* [AIM OF THE TASK]
Repeat the lines from the one containing "Describe the element at coordinates (163, 12)" up to and including the one containing "Looking at the image, I should click on (1420, 10).", word for word.

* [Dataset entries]

------------------------------------

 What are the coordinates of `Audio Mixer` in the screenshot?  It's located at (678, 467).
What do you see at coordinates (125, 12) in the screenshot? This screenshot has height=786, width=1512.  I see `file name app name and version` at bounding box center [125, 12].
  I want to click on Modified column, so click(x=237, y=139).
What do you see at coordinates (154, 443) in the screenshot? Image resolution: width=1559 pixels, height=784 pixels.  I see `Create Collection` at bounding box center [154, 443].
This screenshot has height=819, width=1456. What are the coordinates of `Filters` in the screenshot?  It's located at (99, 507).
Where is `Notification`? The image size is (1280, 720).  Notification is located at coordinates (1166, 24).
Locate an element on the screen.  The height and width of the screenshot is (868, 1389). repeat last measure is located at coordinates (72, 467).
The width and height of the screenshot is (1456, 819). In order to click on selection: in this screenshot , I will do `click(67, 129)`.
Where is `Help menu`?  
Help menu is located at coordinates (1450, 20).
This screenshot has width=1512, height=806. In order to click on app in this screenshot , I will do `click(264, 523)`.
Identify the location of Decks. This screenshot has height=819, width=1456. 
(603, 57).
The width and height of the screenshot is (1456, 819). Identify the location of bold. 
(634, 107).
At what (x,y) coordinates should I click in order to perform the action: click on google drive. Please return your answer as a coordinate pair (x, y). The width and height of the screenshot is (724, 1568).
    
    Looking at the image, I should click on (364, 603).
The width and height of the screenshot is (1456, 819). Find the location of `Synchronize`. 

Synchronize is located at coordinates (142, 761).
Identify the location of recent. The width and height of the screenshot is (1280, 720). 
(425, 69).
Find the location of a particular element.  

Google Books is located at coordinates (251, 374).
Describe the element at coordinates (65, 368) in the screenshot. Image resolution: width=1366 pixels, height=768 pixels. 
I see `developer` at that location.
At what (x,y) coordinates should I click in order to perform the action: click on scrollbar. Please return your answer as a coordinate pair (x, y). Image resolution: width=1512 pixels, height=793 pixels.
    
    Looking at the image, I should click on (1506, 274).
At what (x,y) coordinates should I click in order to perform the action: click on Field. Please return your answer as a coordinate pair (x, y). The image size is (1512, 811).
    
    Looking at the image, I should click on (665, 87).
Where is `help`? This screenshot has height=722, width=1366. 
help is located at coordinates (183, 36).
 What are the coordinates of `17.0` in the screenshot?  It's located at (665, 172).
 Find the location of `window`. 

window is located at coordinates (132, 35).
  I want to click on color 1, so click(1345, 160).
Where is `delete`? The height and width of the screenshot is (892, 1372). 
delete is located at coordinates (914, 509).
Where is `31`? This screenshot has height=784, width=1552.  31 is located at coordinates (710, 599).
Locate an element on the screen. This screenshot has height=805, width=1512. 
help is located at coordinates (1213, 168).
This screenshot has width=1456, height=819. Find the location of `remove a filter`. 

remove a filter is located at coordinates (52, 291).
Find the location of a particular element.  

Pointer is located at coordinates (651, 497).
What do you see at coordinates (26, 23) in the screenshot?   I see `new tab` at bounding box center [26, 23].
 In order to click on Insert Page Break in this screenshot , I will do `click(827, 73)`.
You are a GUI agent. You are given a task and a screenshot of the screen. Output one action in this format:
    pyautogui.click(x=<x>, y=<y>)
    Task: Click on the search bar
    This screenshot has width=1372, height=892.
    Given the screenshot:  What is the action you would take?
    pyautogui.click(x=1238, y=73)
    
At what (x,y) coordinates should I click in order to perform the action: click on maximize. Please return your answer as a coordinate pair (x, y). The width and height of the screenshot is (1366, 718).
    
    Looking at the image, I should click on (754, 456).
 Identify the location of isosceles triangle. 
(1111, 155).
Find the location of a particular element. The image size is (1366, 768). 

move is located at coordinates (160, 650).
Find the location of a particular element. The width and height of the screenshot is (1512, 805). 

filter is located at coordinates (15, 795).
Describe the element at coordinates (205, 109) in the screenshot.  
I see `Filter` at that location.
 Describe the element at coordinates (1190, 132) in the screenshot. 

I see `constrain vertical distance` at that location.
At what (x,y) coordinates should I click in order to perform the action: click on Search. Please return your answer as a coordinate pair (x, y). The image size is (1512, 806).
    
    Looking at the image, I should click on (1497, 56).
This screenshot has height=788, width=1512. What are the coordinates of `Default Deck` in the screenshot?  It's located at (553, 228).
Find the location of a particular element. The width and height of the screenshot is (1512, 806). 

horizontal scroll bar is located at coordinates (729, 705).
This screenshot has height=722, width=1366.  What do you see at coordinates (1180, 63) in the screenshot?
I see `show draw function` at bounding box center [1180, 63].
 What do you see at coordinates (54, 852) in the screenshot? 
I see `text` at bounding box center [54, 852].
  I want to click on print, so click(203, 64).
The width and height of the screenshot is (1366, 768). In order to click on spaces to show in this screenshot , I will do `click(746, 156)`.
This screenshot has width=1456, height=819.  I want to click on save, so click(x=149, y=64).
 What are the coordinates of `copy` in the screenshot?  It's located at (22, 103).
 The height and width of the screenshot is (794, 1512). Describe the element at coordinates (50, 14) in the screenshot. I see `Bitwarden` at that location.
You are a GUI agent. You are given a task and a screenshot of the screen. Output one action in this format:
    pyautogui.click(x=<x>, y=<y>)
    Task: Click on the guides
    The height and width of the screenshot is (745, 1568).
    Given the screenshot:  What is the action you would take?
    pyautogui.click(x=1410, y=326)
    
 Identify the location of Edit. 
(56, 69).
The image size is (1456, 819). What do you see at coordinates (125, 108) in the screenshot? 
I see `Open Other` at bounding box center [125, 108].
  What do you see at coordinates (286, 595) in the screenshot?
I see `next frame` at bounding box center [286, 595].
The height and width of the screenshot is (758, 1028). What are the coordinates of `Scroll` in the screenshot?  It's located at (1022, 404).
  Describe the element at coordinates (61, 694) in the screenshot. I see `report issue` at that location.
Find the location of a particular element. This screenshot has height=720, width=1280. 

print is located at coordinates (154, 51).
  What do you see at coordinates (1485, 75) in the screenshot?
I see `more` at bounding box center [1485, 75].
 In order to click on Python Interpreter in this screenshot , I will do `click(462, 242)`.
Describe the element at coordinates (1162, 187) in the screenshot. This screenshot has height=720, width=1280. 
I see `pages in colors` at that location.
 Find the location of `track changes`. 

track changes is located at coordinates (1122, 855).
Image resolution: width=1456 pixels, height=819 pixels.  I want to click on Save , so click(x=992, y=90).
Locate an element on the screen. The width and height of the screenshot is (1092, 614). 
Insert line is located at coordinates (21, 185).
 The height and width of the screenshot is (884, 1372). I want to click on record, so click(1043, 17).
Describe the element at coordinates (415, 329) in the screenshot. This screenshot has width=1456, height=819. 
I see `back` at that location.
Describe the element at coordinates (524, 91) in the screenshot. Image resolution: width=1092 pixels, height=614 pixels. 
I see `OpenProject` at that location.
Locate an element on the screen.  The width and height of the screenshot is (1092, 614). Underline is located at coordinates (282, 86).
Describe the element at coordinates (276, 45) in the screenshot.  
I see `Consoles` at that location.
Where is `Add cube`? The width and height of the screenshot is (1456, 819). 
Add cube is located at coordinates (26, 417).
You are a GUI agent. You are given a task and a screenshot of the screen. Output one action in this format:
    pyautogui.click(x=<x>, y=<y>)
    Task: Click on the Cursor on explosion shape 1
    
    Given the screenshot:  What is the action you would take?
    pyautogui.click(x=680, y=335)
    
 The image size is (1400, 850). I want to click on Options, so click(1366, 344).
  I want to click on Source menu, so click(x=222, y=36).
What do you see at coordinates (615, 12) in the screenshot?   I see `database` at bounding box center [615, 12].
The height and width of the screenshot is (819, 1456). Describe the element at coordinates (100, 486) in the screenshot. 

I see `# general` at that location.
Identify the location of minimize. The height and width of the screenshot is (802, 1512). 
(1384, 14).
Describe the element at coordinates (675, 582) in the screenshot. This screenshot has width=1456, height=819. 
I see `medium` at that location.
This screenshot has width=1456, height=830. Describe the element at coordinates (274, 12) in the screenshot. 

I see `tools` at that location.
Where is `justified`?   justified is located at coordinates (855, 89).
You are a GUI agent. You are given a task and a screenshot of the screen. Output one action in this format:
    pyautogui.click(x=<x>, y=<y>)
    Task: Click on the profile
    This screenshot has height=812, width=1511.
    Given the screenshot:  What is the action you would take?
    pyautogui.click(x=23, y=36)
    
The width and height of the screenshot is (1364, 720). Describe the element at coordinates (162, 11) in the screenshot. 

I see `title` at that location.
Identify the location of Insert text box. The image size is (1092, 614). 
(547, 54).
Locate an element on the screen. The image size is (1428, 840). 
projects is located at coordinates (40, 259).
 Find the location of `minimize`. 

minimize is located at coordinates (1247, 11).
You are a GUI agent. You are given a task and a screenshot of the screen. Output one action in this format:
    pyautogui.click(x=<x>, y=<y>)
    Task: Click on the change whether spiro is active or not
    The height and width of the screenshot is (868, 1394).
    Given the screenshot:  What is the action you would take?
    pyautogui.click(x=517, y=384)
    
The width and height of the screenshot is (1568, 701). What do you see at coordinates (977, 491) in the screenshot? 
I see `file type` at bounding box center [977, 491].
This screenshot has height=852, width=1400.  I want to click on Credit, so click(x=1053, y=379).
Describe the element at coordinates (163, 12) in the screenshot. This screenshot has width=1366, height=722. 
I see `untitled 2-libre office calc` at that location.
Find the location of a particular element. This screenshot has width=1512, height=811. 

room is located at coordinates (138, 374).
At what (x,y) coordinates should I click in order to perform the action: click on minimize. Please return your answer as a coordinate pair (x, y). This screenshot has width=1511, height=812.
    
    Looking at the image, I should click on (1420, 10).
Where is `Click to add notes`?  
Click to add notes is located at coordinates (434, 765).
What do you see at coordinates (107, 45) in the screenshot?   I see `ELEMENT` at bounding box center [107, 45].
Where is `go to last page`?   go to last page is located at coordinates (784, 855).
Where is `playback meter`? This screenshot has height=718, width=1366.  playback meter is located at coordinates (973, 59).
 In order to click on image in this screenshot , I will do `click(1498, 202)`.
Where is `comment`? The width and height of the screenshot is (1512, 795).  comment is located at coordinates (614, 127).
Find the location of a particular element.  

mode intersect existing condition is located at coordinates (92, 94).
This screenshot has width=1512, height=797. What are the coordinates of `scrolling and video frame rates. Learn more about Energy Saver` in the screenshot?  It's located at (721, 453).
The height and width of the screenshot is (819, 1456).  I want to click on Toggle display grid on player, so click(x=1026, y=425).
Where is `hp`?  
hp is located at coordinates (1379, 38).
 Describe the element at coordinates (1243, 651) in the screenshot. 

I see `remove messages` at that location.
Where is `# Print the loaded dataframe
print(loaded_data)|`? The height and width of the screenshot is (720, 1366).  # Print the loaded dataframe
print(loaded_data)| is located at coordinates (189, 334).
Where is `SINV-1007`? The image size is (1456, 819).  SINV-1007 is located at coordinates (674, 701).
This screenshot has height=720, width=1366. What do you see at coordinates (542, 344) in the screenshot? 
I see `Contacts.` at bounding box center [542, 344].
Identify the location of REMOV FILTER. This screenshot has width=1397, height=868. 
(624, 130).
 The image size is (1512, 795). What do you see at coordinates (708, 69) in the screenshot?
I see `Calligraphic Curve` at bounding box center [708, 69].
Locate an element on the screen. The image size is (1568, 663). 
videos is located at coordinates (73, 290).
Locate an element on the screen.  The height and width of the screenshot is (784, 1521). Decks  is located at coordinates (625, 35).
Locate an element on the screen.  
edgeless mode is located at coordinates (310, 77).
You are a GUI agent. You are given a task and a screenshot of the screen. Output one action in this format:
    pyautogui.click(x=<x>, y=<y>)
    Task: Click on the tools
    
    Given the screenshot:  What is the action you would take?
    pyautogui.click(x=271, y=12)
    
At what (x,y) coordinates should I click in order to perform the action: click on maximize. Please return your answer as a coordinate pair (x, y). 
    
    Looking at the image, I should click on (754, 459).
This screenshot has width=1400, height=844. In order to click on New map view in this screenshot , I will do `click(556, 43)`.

------------------------------------

* [EXPECTED ANSWER]
Describe the element at coordinates (163, 12) in the screenshot. This screenshot has width=1366, height=722. 
I see `untitled 2-libre office calc` at that location.
Find the location of a particular element. This screenshot has width=1512, height=811. 

room is located at coordinates (138, 374).
At what (x,y) coordinates should I click in order to perform the action: click on minimize. Please return your answer as a coordinate pair (x, y). This screenshot has width=1511, height=812.
    
    Looking at the image, I should click on (1420, 10).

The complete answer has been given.